Prognostic significance of TP53 mutations and VAF in ND ALL

Results from a retrospective analysis investigating the prognostic significance of TP53 mutations and their variant allele frequency (VAF) in adult patients with newly diagnosed acute lymphoblastic leukemia (ALL) (N = 652) were published in Blood by Azevedo et al.
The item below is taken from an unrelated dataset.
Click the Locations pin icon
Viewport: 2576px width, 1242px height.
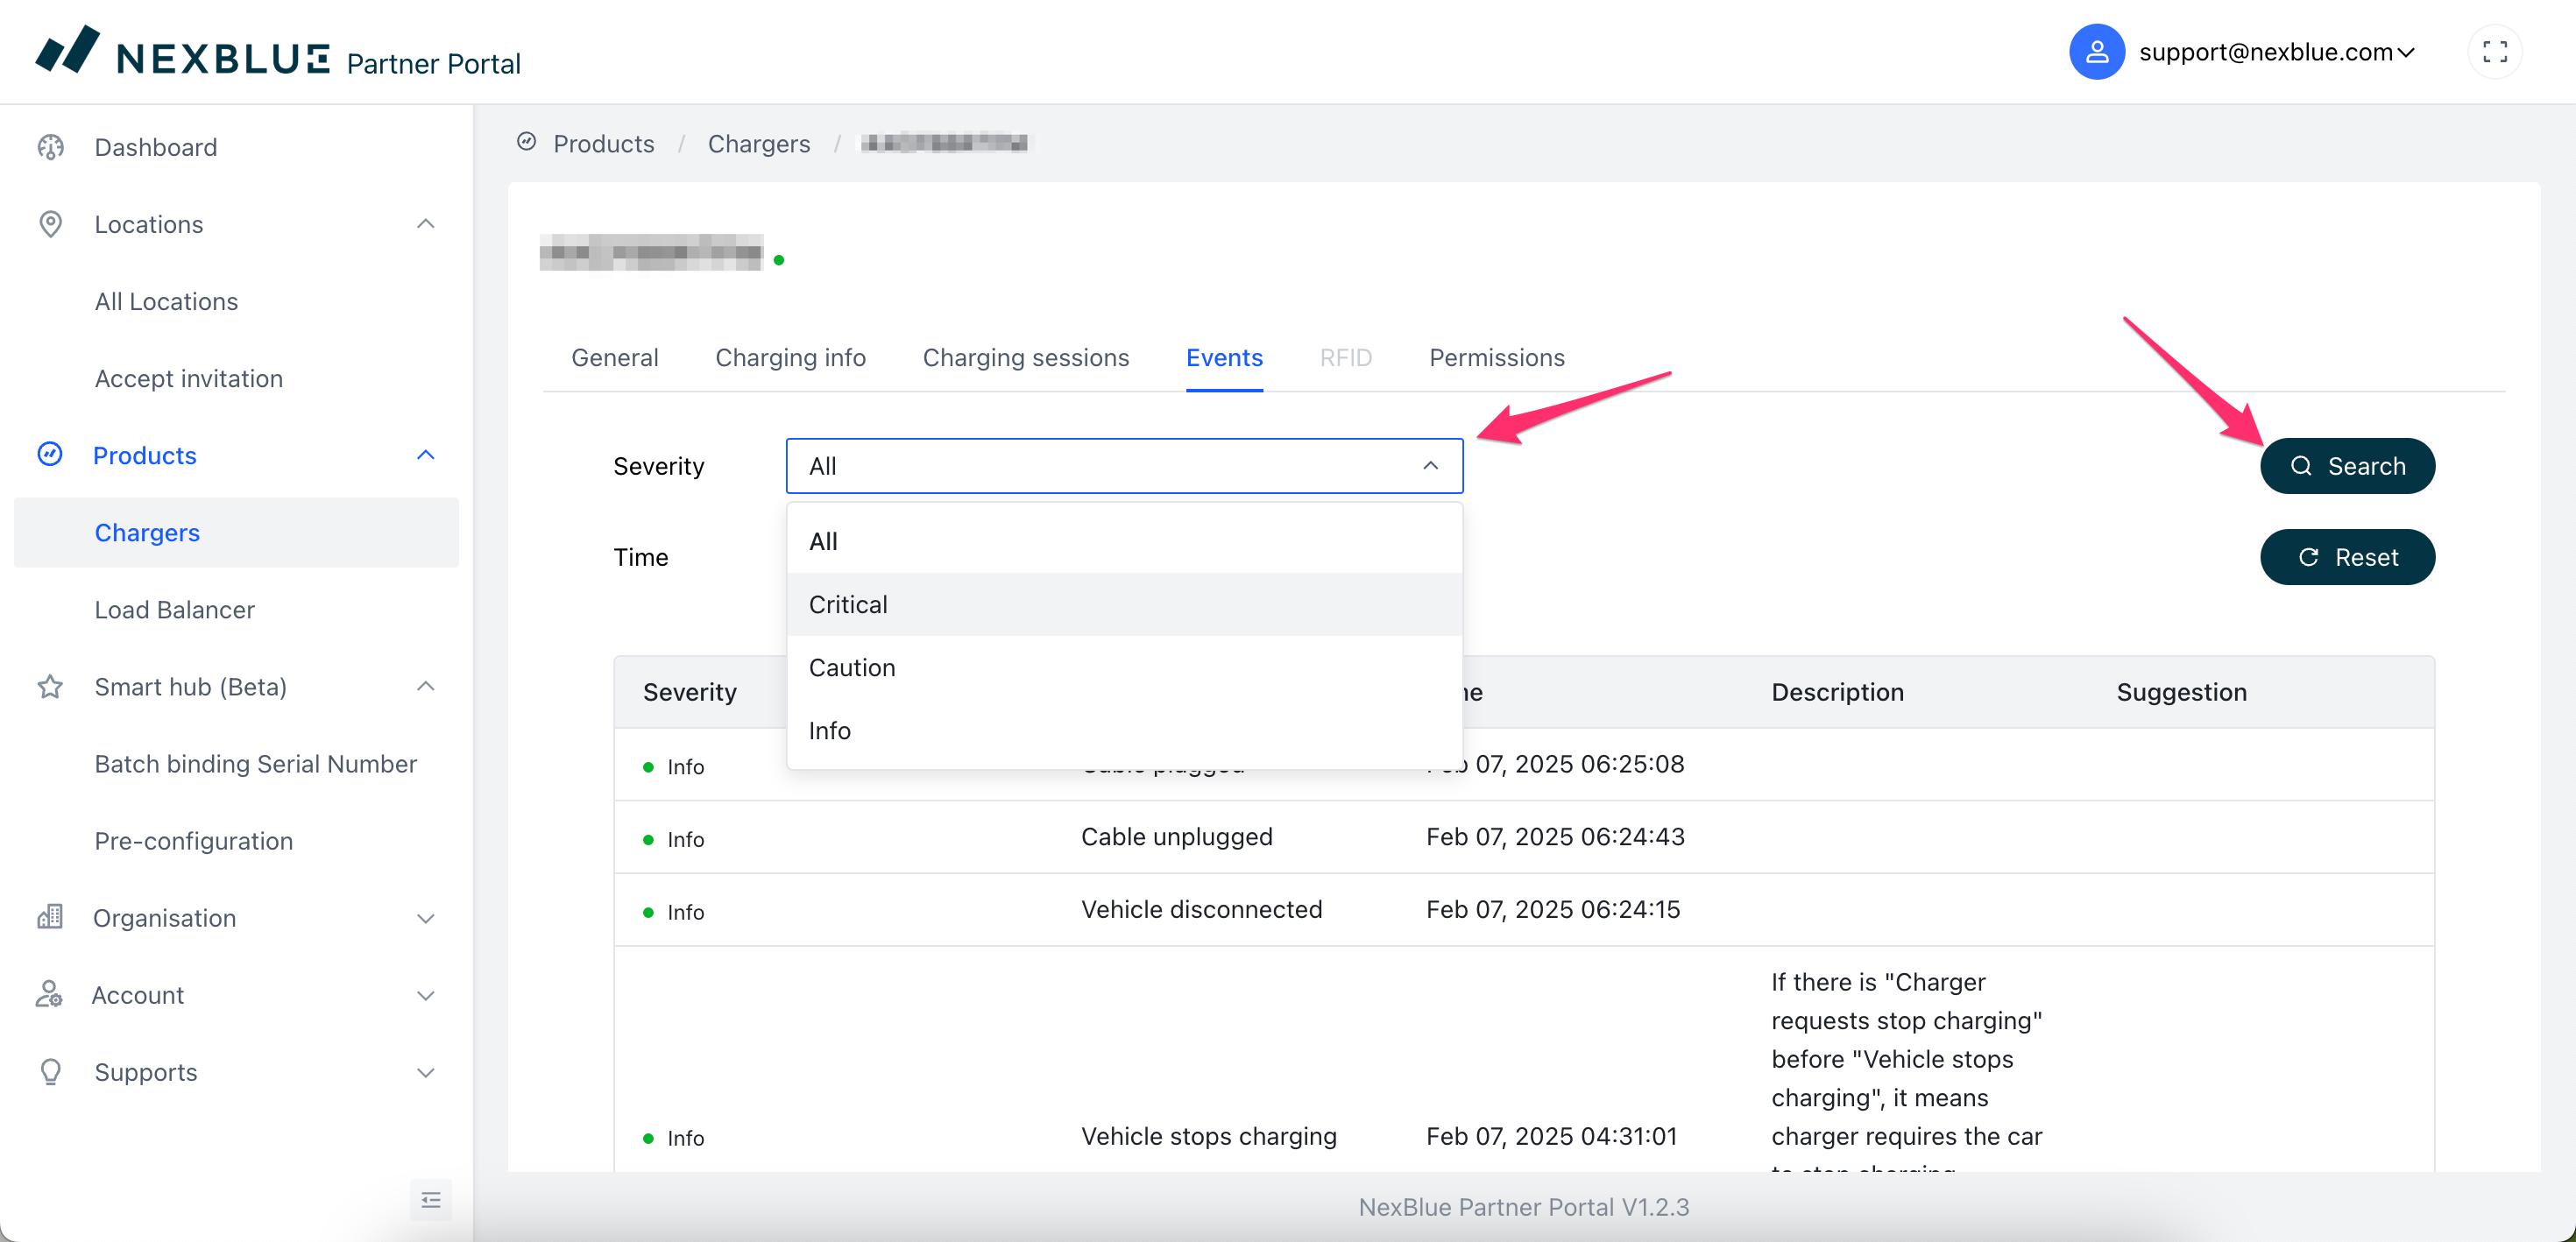50,224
Key data: TP53 mutations occurred in 17.2% of patients overall. The median age of patients with TP53 mutations was 61 years vs 45 years in patients with wild-type (WT) TP53 (p < 0.001). The median TP53 VAF was 42% (range, 1−94%) and was highest in patients with low-hypodiploid/near-triploid karyotype. In patients aged ≥60 years with Philadelphia chromosome-negative (Ph−) B-cell ALL (B-ALL), 4-year event-free survival (EFS) was 28% for patients with TP53 VAF ≥45% (hazard ratio [HR], 2.24; p = 0.02) vs 57% for patients with TP53 VAF <45% (HR, 0.85; p = 0.67). Four-year overall survival (OS) was 28% for patients with TP53 VAF ≥45% (HR, 2.61; p = 0.009) vs 58.7% for patients with TP53 VAF <45% (HR, 1.04; p = 0.93). Among patients aged <60 years with TP53 mutations, 4-year EFS and OS rates were comparable with those for patients with WT TP53, at 57% and 62%, respectively. 

Key learning: In this study, TP53 VAF ≥45% was identified as a potential prognostic marker for poor outcomes in patients aged ≥60 years with Ph− B-ALL. High VAF may increase the risk of relapse but is not independently associated with reduced survival in younger patients.